I wrote this for the “Work” section of my second website.
I’ve always had an interest in computing. My parents bought me my first computer when I was 10 (a Texas Instruments TI 99/4a, for those techies out there). They had high hopes that I would one day be a computer programmer. I, on the other hand, wanted to be an architect. I hated the command line interface and always found design and the use of type very interesting. You could say it was a small hobby of mine. I ran my own “graphics design” firm in high school doing odd jobs here and there.
Desktop publishing blew onto the scene right about the time I got my second Macintosh. As it grew and matured, so did I. Then along came this World Wide Web thing and it confused me. I didn’t understand it, but knew it was the future and needed to get versed in it.
About that time, I had stumbled into a job on Capitol Hill with the late Congressman Steve Schiff (a man I admire tremendously). He needed a web site, I wanted the experience, and the rest is history. My first (and his first) web site were…well…not so good. Everybody that saw it loved it, but as far as good web design goes, it was an atrocity.
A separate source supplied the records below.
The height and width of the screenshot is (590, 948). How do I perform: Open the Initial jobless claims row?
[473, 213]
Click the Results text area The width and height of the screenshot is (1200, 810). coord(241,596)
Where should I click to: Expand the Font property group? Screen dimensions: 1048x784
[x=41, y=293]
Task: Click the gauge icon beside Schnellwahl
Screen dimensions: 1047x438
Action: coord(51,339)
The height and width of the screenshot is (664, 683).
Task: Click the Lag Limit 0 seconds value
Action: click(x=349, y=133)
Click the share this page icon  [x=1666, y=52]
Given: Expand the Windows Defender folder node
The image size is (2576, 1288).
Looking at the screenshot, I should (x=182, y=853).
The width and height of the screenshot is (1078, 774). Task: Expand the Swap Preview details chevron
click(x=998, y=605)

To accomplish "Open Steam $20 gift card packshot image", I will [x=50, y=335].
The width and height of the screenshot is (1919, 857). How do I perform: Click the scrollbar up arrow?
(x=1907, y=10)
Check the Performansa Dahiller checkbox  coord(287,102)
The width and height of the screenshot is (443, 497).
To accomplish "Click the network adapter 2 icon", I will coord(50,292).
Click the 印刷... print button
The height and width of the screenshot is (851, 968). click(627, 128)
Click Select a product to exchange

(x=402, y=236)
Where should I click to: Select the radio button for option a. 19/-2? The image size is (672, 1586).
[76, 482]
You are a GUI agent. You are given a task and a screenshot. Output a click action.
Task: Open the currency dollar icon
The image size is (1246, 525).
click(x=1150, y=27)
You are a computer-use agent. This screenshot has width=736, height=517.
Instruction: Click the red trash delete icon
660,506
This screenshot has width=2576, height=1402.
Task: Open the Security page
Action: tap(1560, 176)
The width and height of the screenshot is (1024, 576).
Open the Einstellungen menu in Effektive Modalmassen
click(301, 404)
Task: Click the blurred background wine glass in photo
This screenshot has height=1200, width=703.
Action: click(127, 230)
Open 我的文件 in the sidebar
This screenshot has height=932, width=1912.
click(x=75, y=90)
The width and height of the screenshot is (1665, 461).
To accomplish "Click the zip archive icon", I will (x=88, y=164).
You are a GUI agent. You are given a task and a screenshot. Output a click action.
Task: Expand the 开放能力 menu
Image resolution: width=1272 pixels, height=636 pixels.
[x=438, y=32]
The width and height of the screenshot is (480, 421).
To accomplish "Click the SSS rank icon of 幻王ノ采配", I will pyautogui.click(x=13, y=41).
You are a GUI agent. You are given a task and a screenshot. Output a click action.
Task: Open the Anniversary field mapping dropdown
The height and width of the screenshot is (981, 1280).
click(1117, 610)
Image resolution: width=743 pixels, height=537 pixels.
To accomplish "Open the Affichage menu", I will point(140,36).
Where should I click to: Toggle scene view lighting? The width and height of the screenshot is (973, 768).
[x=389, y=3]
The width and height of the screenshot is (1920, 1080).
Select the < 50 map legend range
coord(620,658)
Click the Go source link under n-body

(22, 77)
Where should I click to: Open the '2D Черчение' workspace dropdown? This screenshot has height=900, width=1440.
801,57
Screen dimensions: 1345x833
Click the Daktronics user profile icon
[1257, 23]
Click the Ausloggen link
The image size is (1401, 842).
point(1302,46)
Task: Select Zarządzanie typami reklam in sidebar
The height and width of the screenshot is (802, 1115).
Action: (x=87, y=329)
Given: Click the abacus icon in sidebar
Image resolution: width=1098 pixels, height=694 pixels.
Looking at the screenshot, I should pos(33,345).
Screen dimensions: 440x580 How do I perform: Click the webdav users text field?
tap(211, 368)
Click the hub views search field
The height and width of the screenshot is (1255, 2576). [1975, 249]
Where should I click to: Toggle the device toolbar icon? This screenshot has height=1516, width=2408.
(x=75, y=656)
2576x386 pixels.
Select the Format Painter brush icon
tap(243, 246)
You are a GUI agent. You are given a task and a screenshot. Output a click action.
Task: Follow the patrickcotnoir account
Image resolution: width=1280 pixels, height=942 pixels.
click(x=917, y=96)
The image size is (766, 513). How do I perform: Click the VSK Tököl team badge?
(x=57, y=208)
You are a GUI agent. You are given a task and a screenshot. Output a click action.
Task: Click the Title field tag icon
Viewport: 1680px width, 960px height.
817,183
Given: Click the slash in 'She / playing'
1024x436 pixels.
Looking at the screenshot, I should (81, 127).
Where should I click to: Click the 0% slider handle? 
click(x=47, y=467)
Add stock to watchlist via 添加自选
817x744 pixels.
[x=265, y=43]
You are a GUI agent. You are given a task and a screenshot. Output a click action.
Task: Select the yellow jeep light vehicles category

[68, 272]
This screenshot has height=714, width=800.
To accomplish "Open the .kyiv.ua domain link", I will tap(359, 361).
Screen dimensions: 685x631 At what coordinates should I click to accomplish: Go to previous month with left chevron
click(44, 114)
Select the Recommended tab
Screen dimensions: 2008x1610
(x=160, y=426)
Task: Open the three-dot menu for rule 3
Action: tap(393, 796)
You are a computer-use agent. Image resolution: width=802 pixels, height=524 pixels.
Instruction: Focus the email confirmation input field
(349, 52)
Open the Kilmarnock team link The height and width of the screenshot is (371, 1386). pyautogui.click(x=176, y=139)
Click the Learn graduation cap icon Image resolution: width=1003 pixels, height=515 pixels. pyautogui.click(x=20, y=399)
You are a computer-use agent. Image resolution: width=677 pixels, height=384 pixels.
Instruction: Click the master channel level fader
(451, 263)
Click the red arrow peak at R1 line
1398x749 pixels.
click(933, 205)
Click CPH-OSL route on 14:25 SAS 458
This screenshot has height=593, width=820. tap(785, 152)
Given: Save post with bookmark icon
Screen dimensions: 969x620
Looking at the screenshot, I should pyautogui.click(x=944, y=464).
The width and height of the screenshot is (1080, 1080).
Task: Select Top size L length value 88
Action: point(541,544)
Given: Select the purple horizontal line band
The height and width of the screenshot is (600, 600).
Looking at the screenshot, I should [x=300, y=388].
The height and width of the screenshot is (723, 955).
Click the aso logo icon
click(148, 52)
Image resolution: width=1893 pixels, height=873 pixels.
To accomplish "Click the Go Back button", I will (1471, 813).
Like desktop publishing, as the web grew, so did I. I eventually designed Schiff’s second generation site, an interim site for his successor, Congresswoman Heather Wilson, Sen. Pete Domenici’s second generation web site, Sen. Wayne Allard’s second generation web site and his second generation intranet and most recently have landed as the webmaster for the U.S. Senate. Since joining the U.S. Senate Sergeant at Arms as the webmaster, I have completed two web sites, the Senate’s administrative intranet and the Joint Congressional Committee on Inaugural Ceremonies web site for the inauguration of George W. Bush.